La novela, más allá de la paternidad, propone una dialéctica histórica: si el zeide se dedicó al psicoanálisis, la madre concentró sus fuerzas en una psicología específica para declinar a su padre, el hijo y nieto renunció a ambas tesituras. Ni psicoanálisis ni psicología, ninguna de las dos. La negación por la negación misma, esa es la dialéctica y la respuesta como retorno de lo negado. Porque, en estas circunstancias, somos nosotros los que vamos a ejercer la crítica: la función de la crítica es leer lo negado por la literatura o, en este caso, por la narración. Si Shaúli no quiere dedicarse a la salud mental, nosotros -como lectores- señalamos desde la actividad lectora este entramado ideológico. Incluso así, el zeide hizo una crítica; realizó y posicionó a su hija en el exilio. Él le dijo: “Mucha gente ha hecho carrera de ello, incluso brillante. Pero tú estás en los márgenes”. Antes hablábamos de la movilidad y la errancia de Abigail debido a su práctica psicológica, ahora esa errancia se transmuta en “márgenes”. ¿Qué más judío que deambular entre márgenes? ¿Qué más judío que estar en ese intersticio entre el texto y el margen? ¿Entre la palabra y la errancia? ¿Entre la práctica y su refutación? Si la tradición judía se produce en algún lugar, es en los márgenes. De hecho, podríamos pensar en los shiur qomah -la medida del cuerpo-. Porque es un texto midráshico de la Merkabá, las carrozas o lo que transporta, que se efectúa en un intersticio: entre la tradición rabínica y la tradición gnóstica. Así, y sólo así puede ser entendido el judaísmo; el judaísmo se ubica siempre en un entre: entre lo universal y lo particular, entre el amor y la muerte, entre la palabra -del analista- y la errancia -de la persona-.

Sin embargo, hay un tema que aparece en la narración que resulta no estar advertido: uno de los pacientes del abuelo de Shaúli le dejó un “regalo”. Este regalo es una donación mortal, una pastilla de cianuro; para que él sea libre, para no depender de nadie a la hora de morir. Jean Améry, sobreviviente del evento Auschwitz, planteó en un ensayo polémico pero fascinante este estado de cuestión de cosas. Hablamos de Levantar la mano sobre uno mismo. Discurso sobre la muerte voluntaria (1999). Améry esgrime, entre tantas cosas, la sustitución de la palabra “suicidio” por la “muerte voluntaria”. Podemos decir que el suicidio está, efectivamente, moralizado y demasiado negativizado. Entonces se reemplaza el futuro por el no-futuro; se desplaza la muerte como absolución de la vida contra la naturaleza por la vida contra la vida. Porque, como dice, “mi existencia se reduce a humillaciones y sufrimientos”. Entendámonos: el texto establece tres tipos de muertes; la muerte natural, el suicidio y el asesinato. La posibilidad de morir no sólo por la propia naturaleza y por otro ser humano, sino también por la muerte practicada por uno mismo.

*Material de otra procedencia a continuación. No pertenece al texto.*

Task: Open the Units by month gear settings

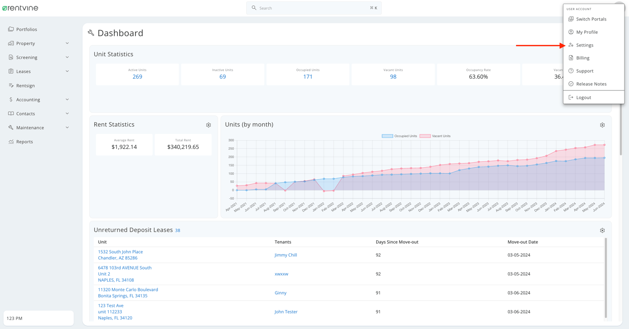Action: pyautogui.click(x=602, y=125)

Para finalizar, la propuesta de la novela escrita por Sarid es riesgosa porque la escritura es un riesgo en sí mismo. Aborda no sólo el enfrentamiento de un padre contra una hija, sino de un nieto contra su pasado y sus traumas. La muerte es el modo donde se establecen una serie de problemáticas alrededor de su forma. Aquí sucede como al escribir, la forma determina a su contenido. La forma hace al contenido. ¿Cómo morir? ¿Qué entregar? ¿Cuál es la forma de arriesgar nuestra vida? Hemos planteado algunos de las disyuntivas que emergen en la escritura de Sarid. La pregunta que nos queda es, ¿qué queda de lo grabado, de los inscrito, de lo escrito como forma de la muerte? Franz Kafka, en sus cartas a Felice, nos da el punto clave: “Para escribir necesito apartarme, no como un ermitaño, eso no sería suficiente, sino como un muerto. En este sentido, escribir es un sueño más profundo, es decir, morir”. Escribir la muerte, la muerte es la escritura. ¿Y qué nos queda a nosotros como vivos? ¿Qué nos queda en nuestra singularidad judía que se obsesiona por la Letra que se transmite de generación en generación? Leer lo universal, leer como forma de aferrarse a este mundo. La tradición judía nos lo enseña y, ya que se acerca Shabuot, podemos recordarlo: en la escritura divina grabada sobre las Tablas de la Ley no se leía harut, es decir, grabado o inscripción; se leía herut, se leía la libertad.